Good luck with the new smoker

Jason


----------



## jaybuurn (Apr 7, 2009)

wow im a newbie and have the same smoker and had temp problems. yes thinking wood is the way to go and my gauge is waaaay off too.
im going to add some mods ill post when i do

good luck!!


----------



## porked (Apr 8, 2009)

There should be no reason not getting temps high enough using wood. I think the best thing would be to place another guage at the cooking level you're using, and even using 2 if cooking at 2 different levels. My first shoulder took 13 hours and that is too long in my opinion. With my old CharGriller, it would take about 11 hours. Obviously I need a more accurate temperature.


----------



## billbo (Apr 8, 2009)

Stock therms cannot be trusted. For kicks I checked my stock therm on my ECB last weekend during a smoke. I have an ET-73 that I love so I used that in my experiment.

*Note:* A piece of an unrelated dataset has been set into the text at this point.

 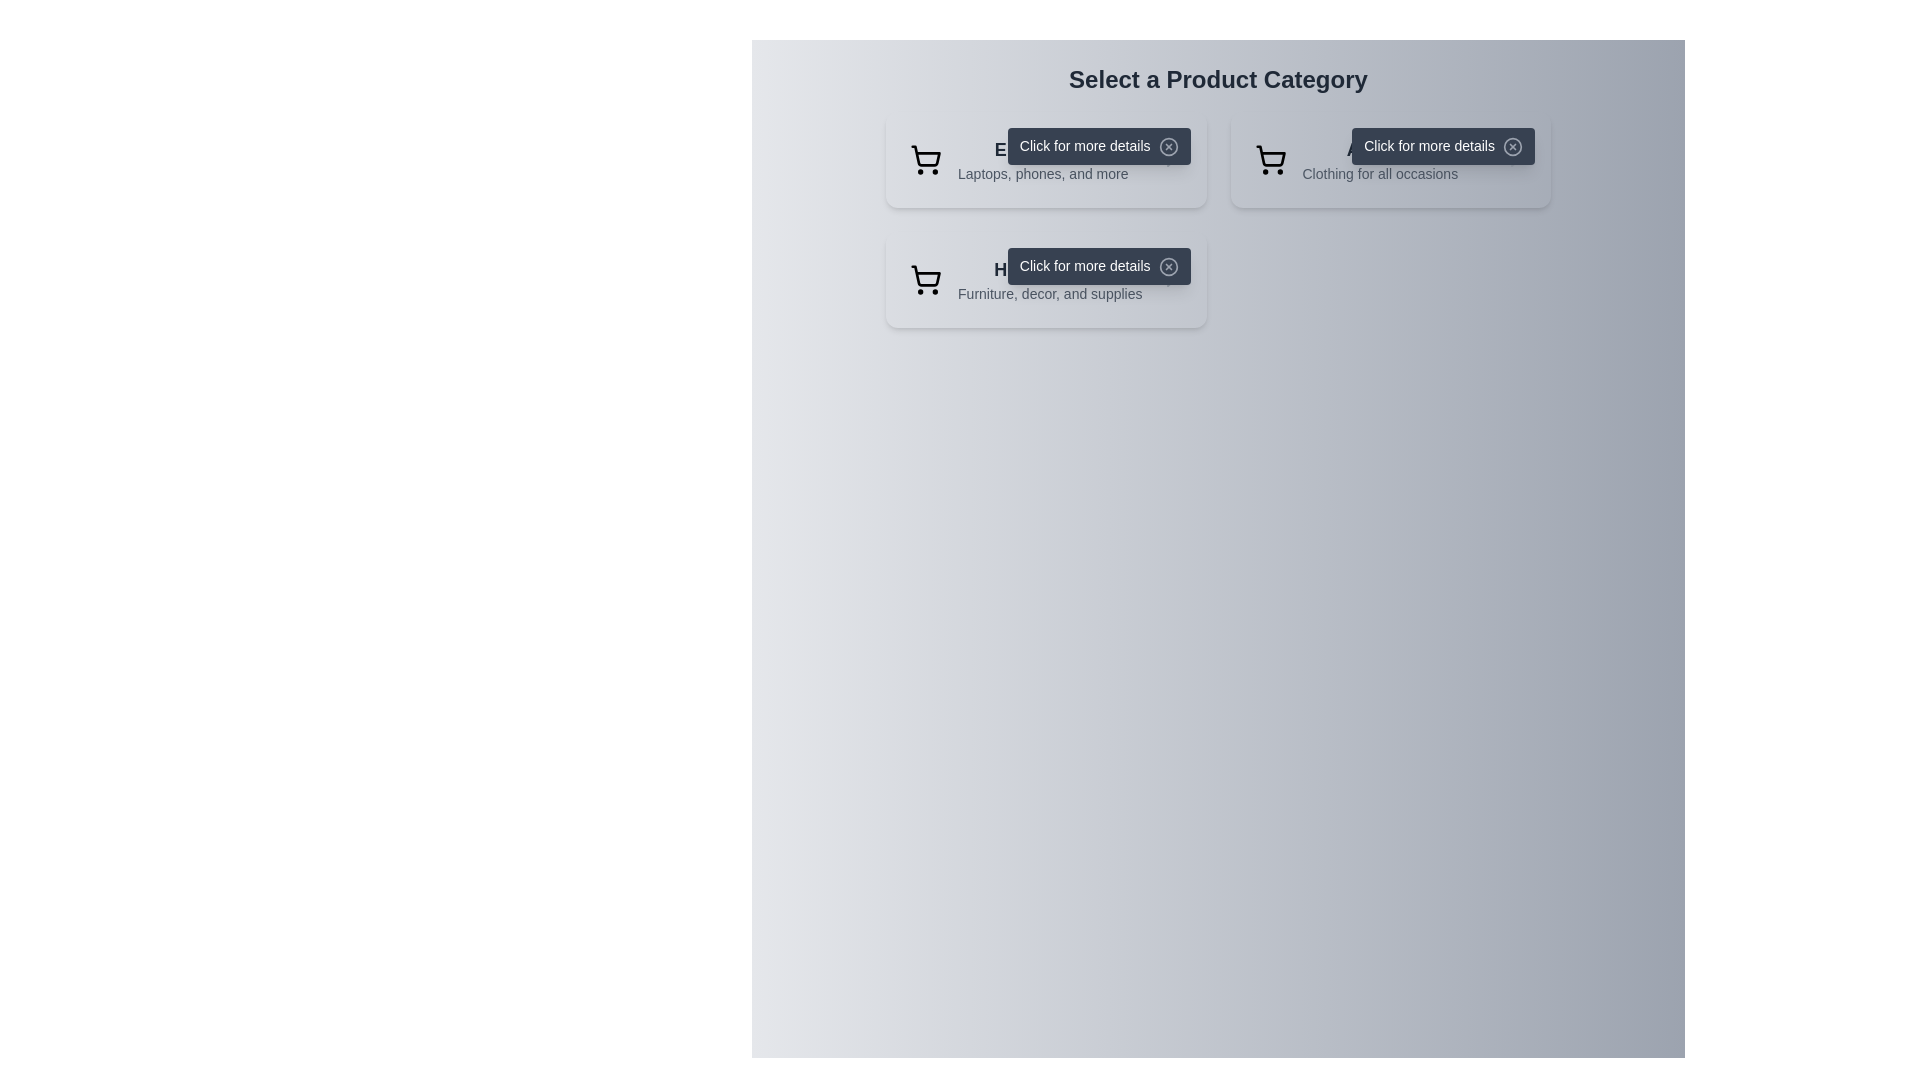 What do you see at coordinates (1217, 79) in the screenshot?
I see `the static text element used as a heading that introduces the product categories section, located at the top-center of the interface` at bounding box center [1217, 79].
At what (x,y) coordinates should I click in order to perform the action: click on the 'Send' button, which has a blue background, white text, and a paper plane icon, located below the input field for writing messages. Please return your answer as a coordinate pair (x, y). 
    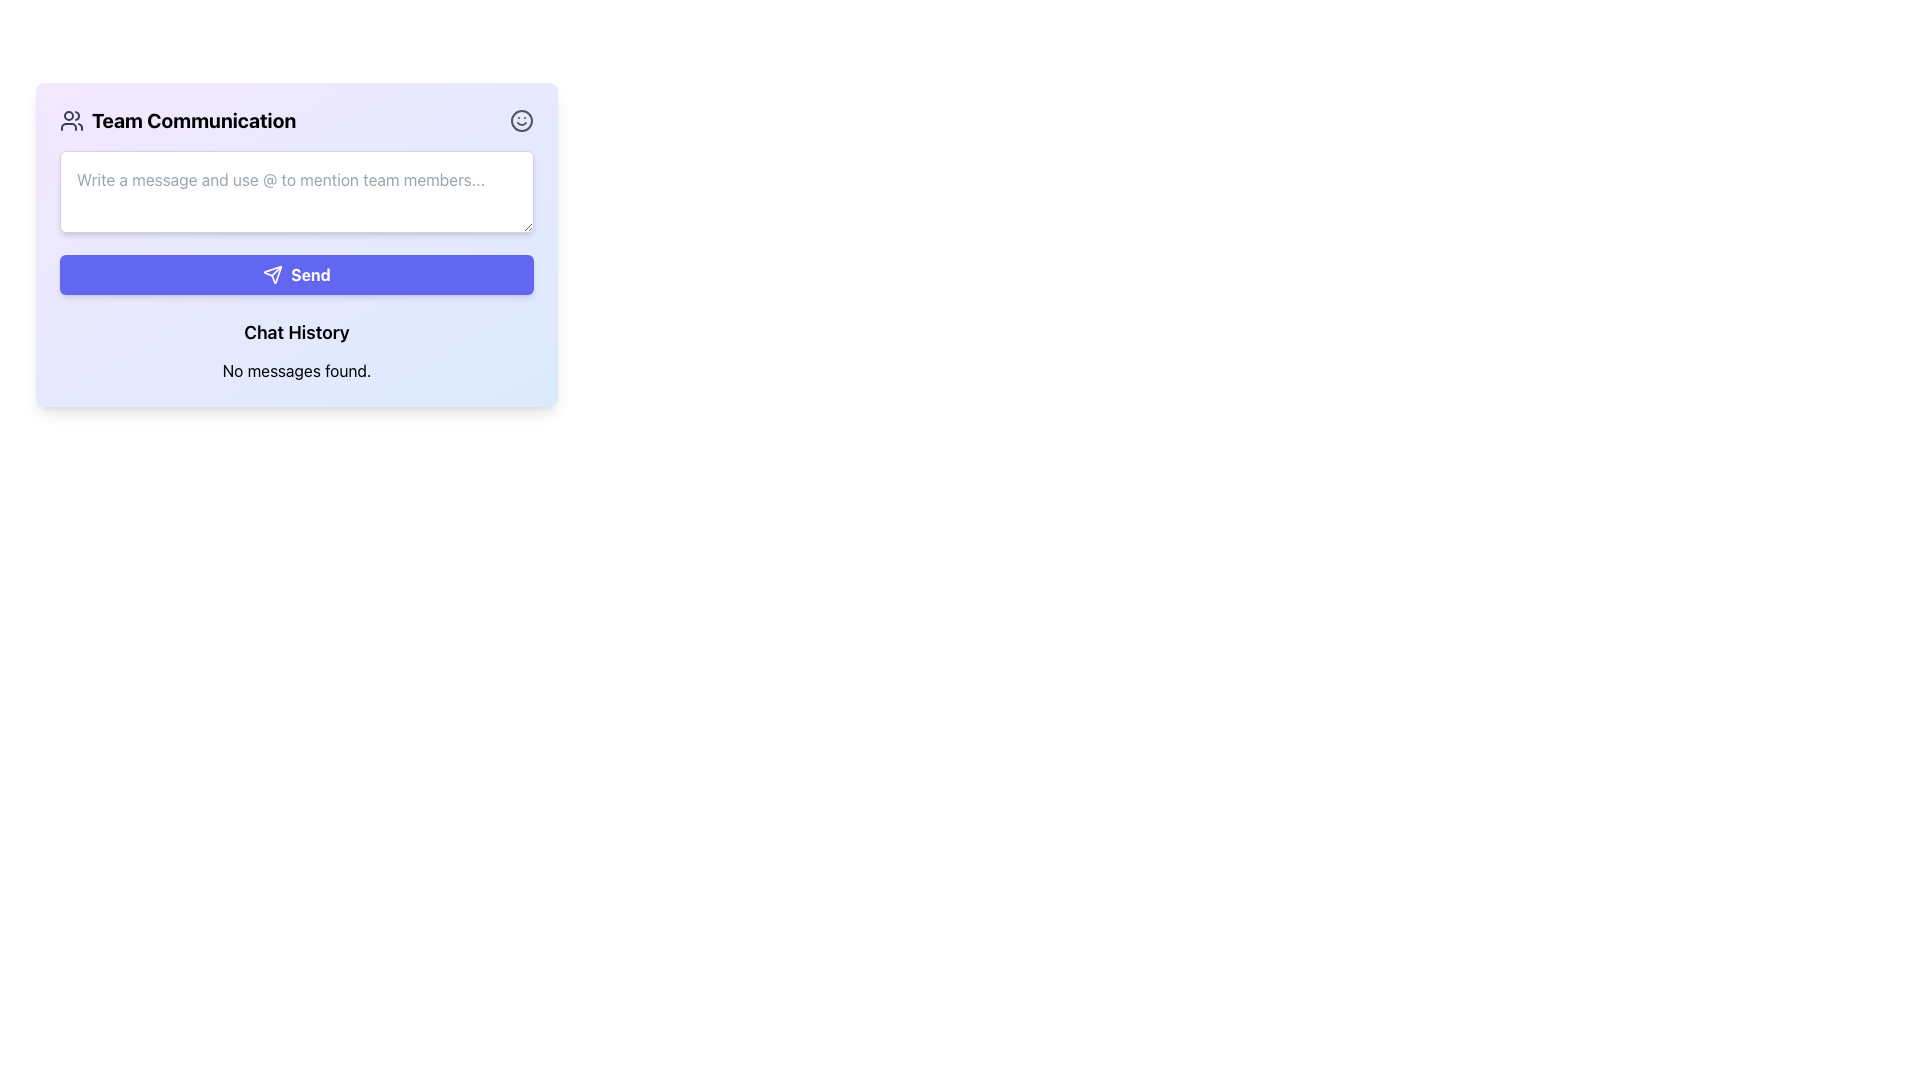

I checked the stock therm (it just has cold, ideal, hot settings) at two different times during the smoke when my ET-73 was reading dead on at 225 for an extended period. The stock therm was reading in two very different places both times. This goes to show you how much they can be trusted!


----------



## bigbaldbbq (Apr 8, 2009)

Some of the depnds on the meat too. All the cuts are different. I have done brisket flats that are done in 10 hours and some in 7 hours. Same with butts, and ribs.


----------



## porked (Apr 9, 2009)

Meat cuts are certainly different, it just never took as long as this first one using the new smoker. It took me a few times after I bought my first smoker to get it right, I guess I'll have to just keep on experimenting with this one before I master it.


----------